Prove that if we color the edges of $K_{10}$ with two colors, we have two $3$-cycles in it with the same edge color. You know! I had a problem similar to this, and I solved it: Prove that if we color $K_6$ with two colors, then we have a $3$-cycle with the same color.
Asked
Active
Viewed 617 times
-2
-
1and I had another problem too :D prove if we coloring k6 with two color,then we have 4-cycle with same color. – Shahrzadeh A Jul 16 '20 at 10:53
-
1In a complete graph, everything's equivalent, so only the total number of vertices with each color matters. Just divide into cases based on the number of same-colored vertices, and apply the Pigeonhole Principle. – aschepler Jul 16 '20 at 10:57
-
Ummm.But this problem is about coloring edges, not coloring vertex – Shahrzadeh A Jul 16 '20 at 12:35
-
Aha, that does make it much more interesting. I'm not one of the downvoters, but it may help if you share some of your thoughts so far instead of just stating the problem. You could certainly outline your proof for one cycle in $K_6$, and say a little about why it's difficult to apply ideas from that proof to the harder problem, or what's still missing after trying those ideas. – aschepler Jul 16 '20 at 18:30
-
You know, The good thing in K6 is every vertex has 5 edges.But K10 doesn't have same thing. – Shahrzadeh A Jul 16 '20 at 18:46
1 Answers
0
if we coloring the edges of $K_{10}$ with two color , we have two 3-cycle in it with same edge color
The claim holds even for a graph $G=K_8$. Indeed, since $G$ contains a copy of $K_6$, it has a monochromatic triangle $T_1$. Let $v_1$ be an arbitrary vertex of $T_1$. Since $G$ with the vertex $v_1$ removed contains a copy of $K_6$, it has a monochromatic triangle $T_2$. Let $v_2$ be an arbitrary vertex of $T_2$. Since $G$ with the vertices $v_1$ and $v_2$ removed contains a copy of $K_6$, it has a monochromatic triangle $T_3$. Then two of the triangles $T_1$, $T_2$, and $T_3$ have the same color.
if we coloring k6 with two color,then we have 4-cycle with same color.
There is well-known question (see, this my answer): what is the maximum number $E(n)$ of edges an $n$-vertex graph can have so that the resulting graph contains no 4-cycle?
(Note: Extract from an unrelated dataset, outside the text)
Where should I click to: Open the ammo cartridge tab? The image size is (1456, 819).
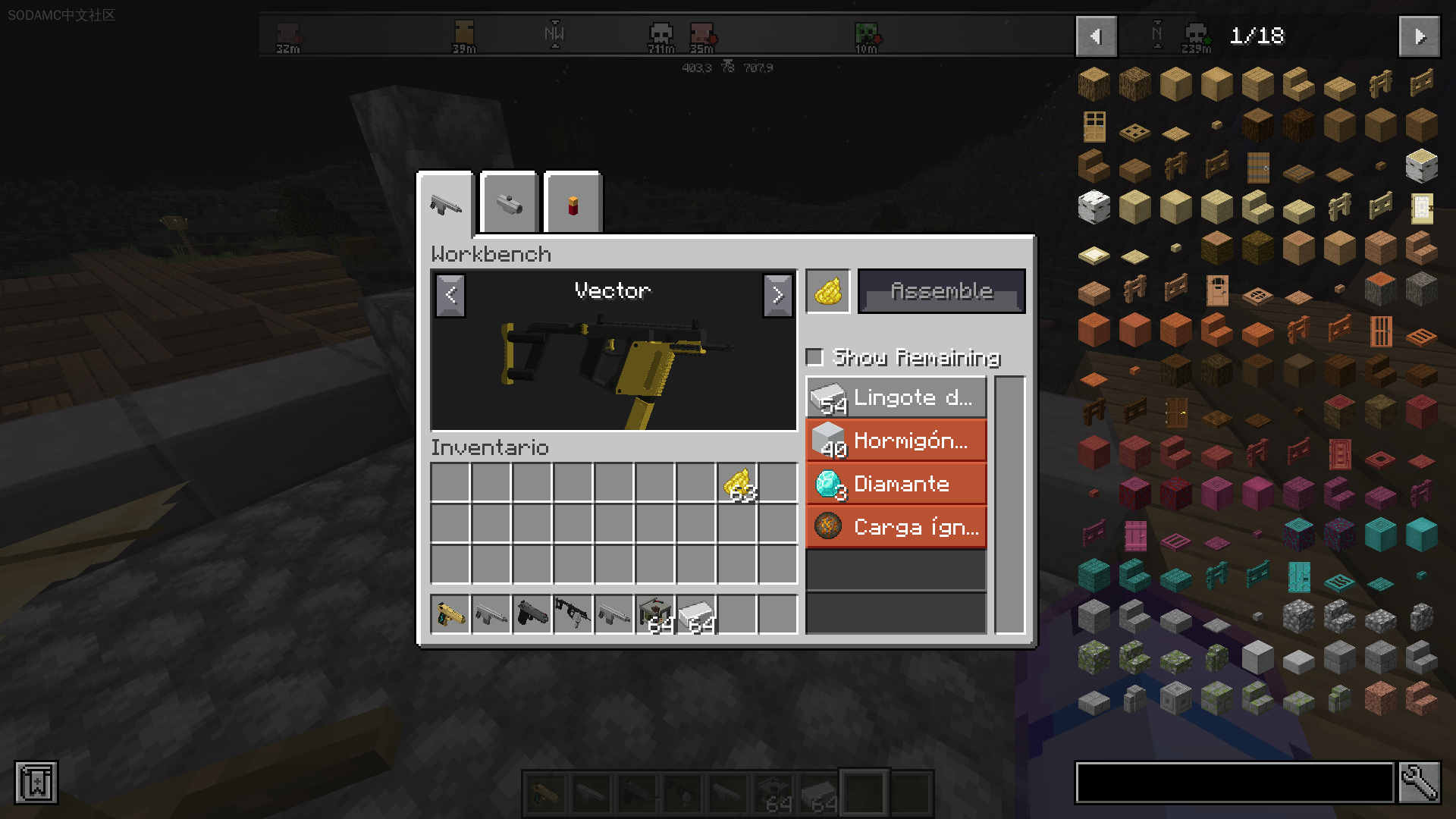point(573,203)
According to Proposition 1 from the linked answer, $E(n)\le\frac{n+n\sqrt{4n-3}}4$, which follows $E(6)\le 8$. But, similarly to the case of $n=10$, we can refine this bound using the fact that when the sum of $l_i$’s is fixed the minimum of $\sum {l_i \choose 2}$ is attained when $l_i$’s differs by at most $1$ (see the proof of Proposition 1). So if $\sum l_i=16$ then the minimum of $\sum {l_i \choose 2}$ is attained when four of $l_i$’s equal $3$ and two of $l_i$’s equal $2$. Then $\sum {l_i \choose 2}=4\cdot {3 \choose 2}+2\cdot {2 \choose 2}=14$. Since $K_6$ has ${6 \choose 2}=15$ edges, we see that at most one edge is missed to a complete graph. Then we have a 4-cycle, a contradiction. Thus $\sum l_i\le 14$ and $E(6)\le 7$. The following Joseph DeVincentis’ example from Erich Friedman’s page shows that this bound is exact.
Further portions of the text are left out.